*What the task asks*. Omit the pictures, then reproduce exactly the line bearing "Where should I" and every line after it up to and including the last line of the entries below.

*Entries provided*.
────────

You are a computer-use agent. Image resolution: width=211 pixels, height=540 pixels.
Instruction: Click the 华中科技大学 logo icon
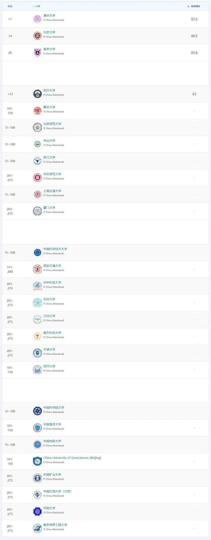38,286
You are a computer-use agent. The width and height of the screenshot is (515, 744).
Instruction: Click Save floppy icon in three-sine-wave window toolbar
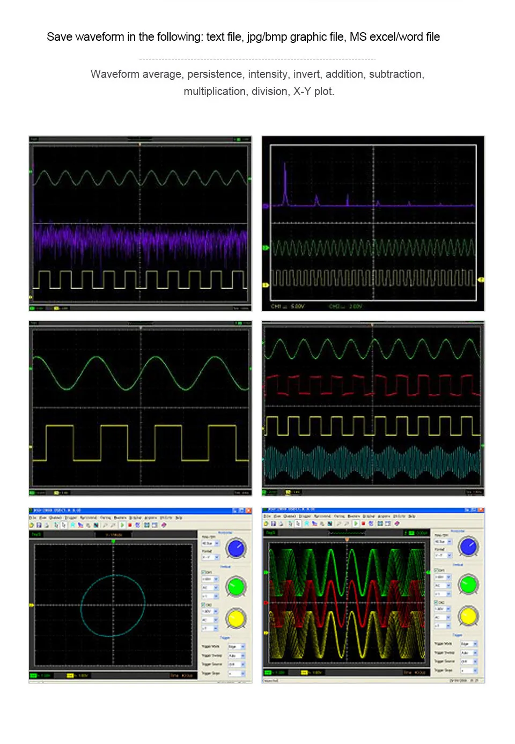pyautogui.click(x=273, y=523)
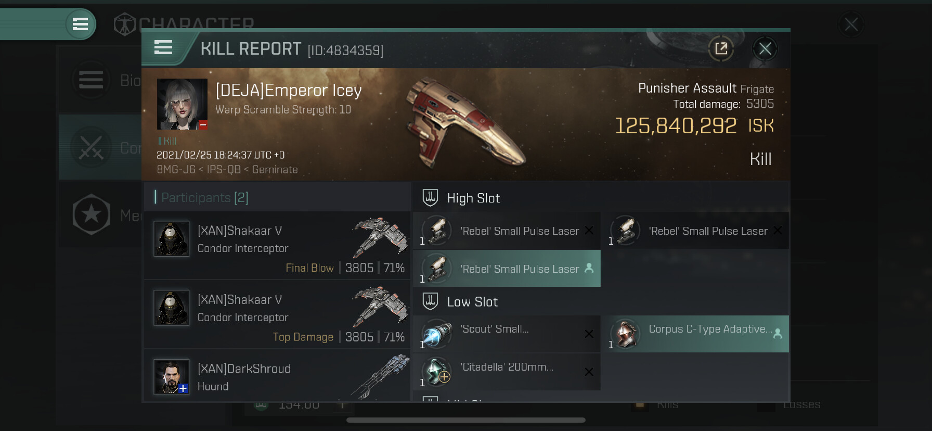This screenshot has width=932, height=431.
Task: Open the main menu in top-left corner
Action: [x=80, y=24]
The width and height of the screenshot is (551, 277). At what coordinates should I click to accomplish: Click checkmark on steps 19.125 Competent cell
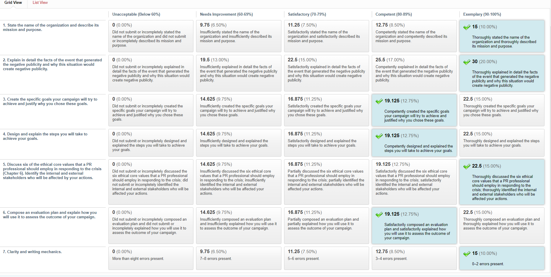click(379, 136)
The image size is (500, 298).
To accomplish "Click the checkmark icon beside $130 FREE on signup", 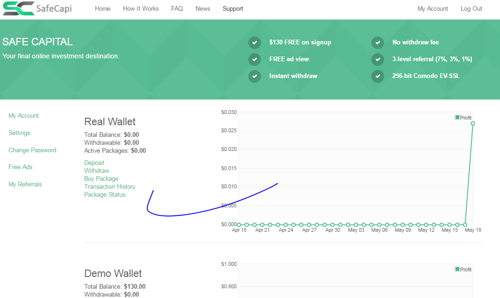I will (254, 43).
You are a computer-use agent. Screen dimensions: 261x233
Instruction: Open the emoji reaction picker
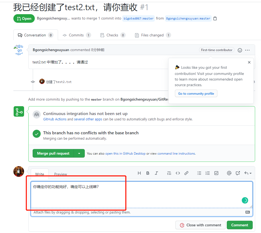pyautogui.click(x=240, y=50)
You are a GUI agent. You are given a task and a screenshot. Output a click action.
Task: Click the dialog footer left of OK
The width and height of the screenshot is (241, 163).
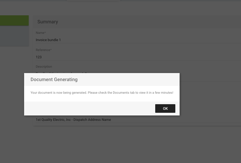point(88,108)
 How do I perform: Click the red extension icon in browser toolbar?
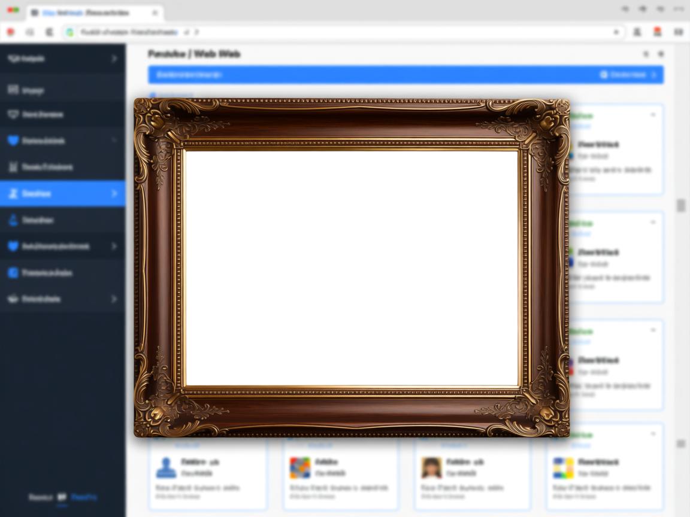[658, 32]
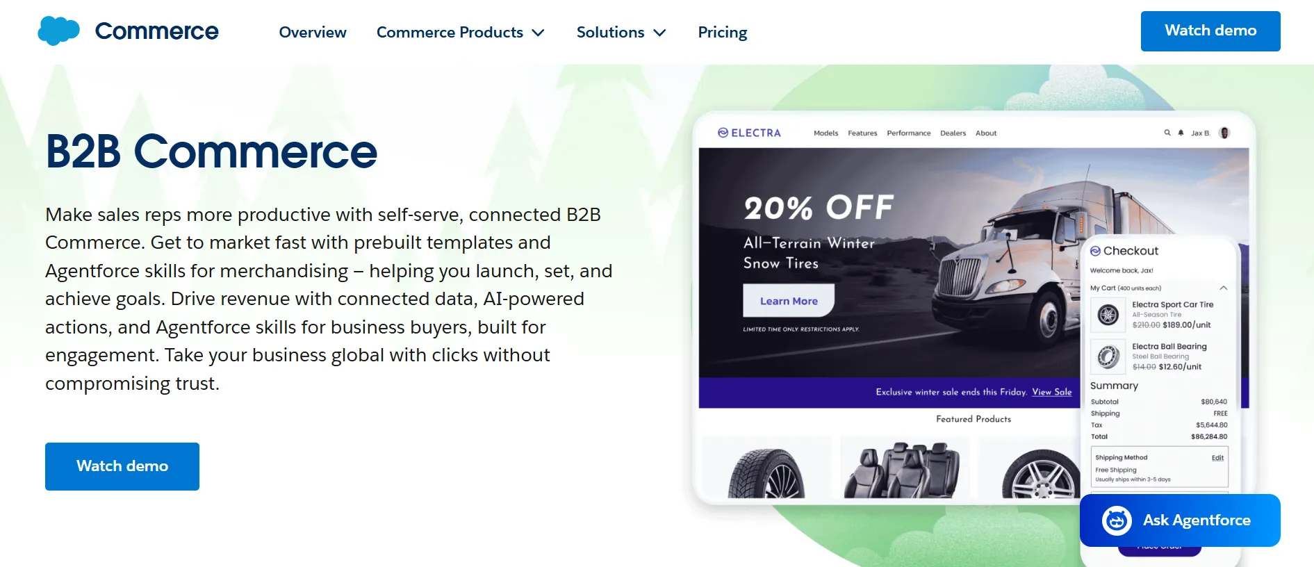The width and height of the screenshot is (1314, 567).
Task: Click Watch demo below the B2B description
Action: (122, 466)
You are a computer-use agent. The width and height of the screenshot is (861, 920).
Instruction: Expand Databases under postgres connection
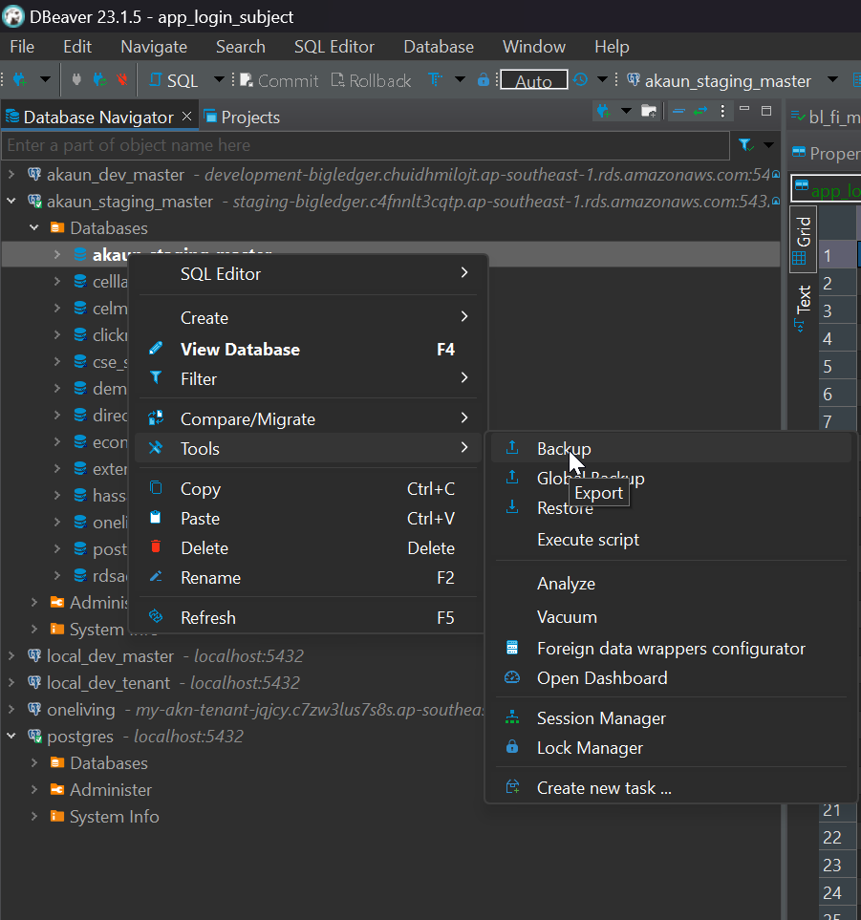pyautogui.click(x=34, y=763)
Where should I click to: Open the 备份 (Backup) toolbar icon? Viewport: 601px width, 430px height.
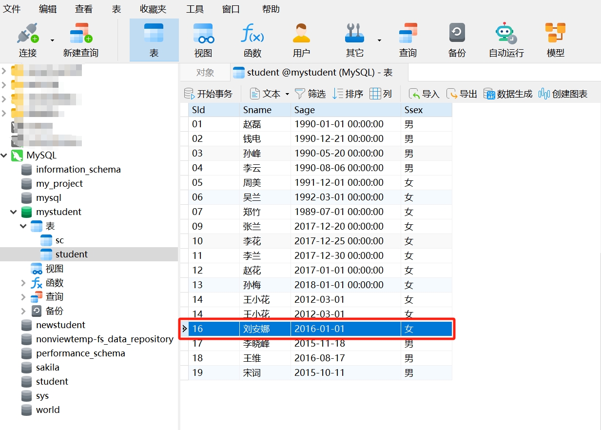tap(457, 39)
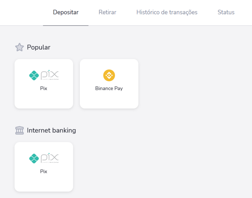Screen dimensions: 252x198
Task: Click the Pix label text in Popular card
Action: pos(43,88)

────────

*Answer space*.
Where should I click to: Open the 备份 (Backup) toolbar icon? Viewport: 601px width, 430px height.
tap(457, 39)
Screen dimensions: 252x198
Task: Click the Pix label text in Popular card
Action: pos(43,88)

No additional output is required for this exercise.